Otoritenin bir tanıma kavuşturulması için gerekli zemini kurmadan tanıma ulaşmak zordur. Otorite nedir sorusuna verilecek cevap ile otorite meselesi açıklığa kavuşabilir. Ancak, bu soruya verilecek cevabın hangi alana dair olduğu da cevap kadar önemlidir. Mesela otorite meselesinin metafizik boyutu ile ahlaki boyutu arasındaki fark kadar, siyasi otorite ile toplumsal otorite arasındaki farkı da dikkate almalı. Aynı zeminde epistemik otorite ile ontolojik otorite arasındaki farkı da düşünmemiz gerekiyor. Yani soruya verilecek cevap, öyle kolay ve sıradan bir cevap olamaz. Bilakis, derinlikli bir bakışı, kuşatıcı bir yaklaşımı ve yöntemi zorunlu kılıyor. Şimdi tarihsel olana yönelik, yapılan otorite suçlaması, ‘siyasi olana mı yönelik yoksa diğer farklı otorite tarzlarına mı yönelik’ olduğunu tespit etmek şarttır. Örneğin, İslam, otoriteyi ahlaki ve imani bir zemin olarak kurgular.

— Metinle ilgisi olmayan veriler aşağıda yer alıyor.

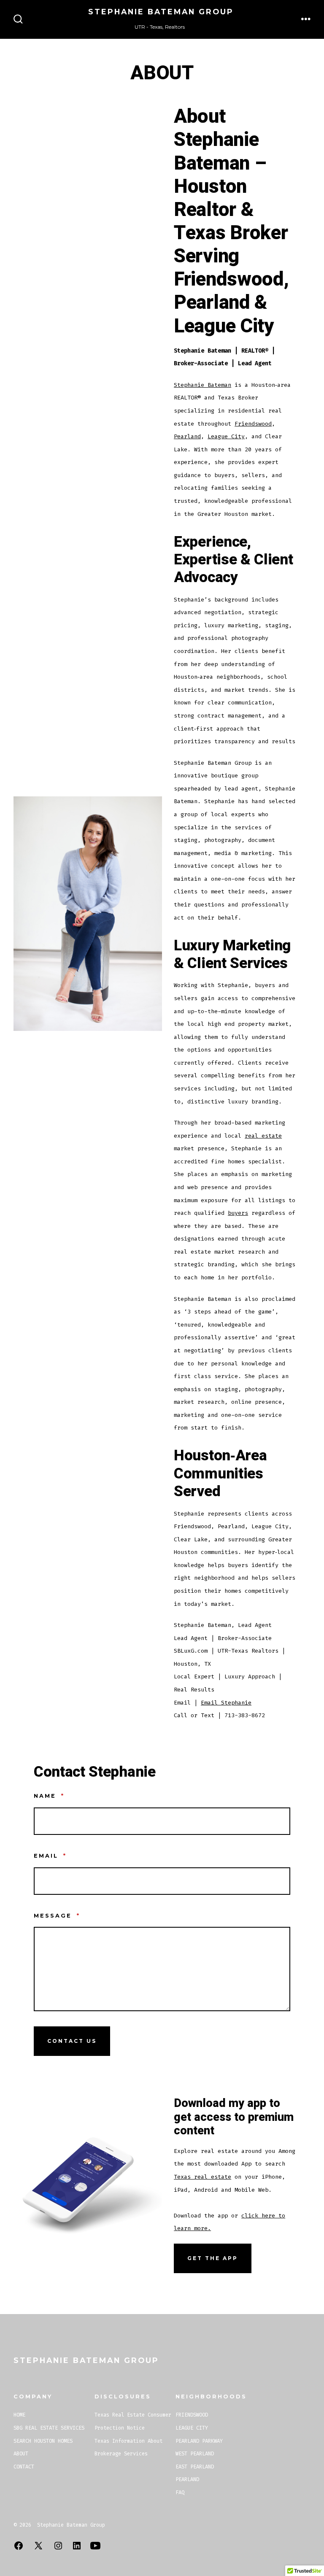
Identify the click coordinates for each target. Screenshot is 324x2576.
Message (57, 1915)
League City (226, 436)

Ve temel ilkesi, isyana/günaha davette itaat olmaz... O zaman siyasi otorite kendiliğinden otorite olma özelliğini kaybeder...
Otorite, kişinin kendi arzusu ile boyun eğdiği veya arzusu dışında da bu otoriteye boyun eğme zorunluluğu ile tabi olan, ama otorite olarak bunu zorlayıcı bir durum olarak değil, bilakis, bir sistem içinde gerçekleşmesine zemin oluşturandır. Evren, yasaları, insan ve ilişkileri ile Yaratıcı Güç ile kuracağı bağ üzerinden otoritenin farklı yüzlerine tanıklık edilebilir…
Artık şunu demenin bir mahzuru kalmadı: Otorite kendi yapısı içinde farklı otoriteleri taşır. Ayrıca, otoriteyi, yaşayan her canlı bir şekilde tecrübe edinir. Bu temel özelliği unutmamak elzemdir. Örneğin, baba, çocuğu ve hanımı üzerine otoritedir. Anne, çocukları üzerine otoritedir. Ağabey, kardeş üzerine otoritedir. Aşiret reisi, aşireti üzerine otoritedir. Parti başkanı, üyeleri üzerine otoritedir. Ticaret yapan kurumun sahibi ve tayin edilen müdür çalışanları üzerine otoritedir. Okulda ve eğitim sıralarında, öğretmen, müdür ve daire başkanları ile bakan birer otorite vasfı taşırlar. Yani hayatın her alanında otorite bir şekilde hayatımızda mevcuttur. Bu bizatihi tecrübenin konusu olan otoriteyi yok sayan bir yaklaşım sadece kaos üretir. Mevcut modern kültürün düştüğü temel sorun da burada açığa çıkmaktadır. Aslında o da otoriteler oluşturuyor. Duayen, lider, rol model, aydın, entelektüel, gazeteci, sanatçı vesaire ile topluma rol modeller oluşturur ve onları otorite kılarak yaşamın sürekliliğini sağlar. Bu temel gerçek yokmuş gibi klasik olana yönelik otoriter yapı suçlamasının bir karşılığı yoktur. Sadece bir propaganda aracı olarak kullanıldığını söylemek durumundayız.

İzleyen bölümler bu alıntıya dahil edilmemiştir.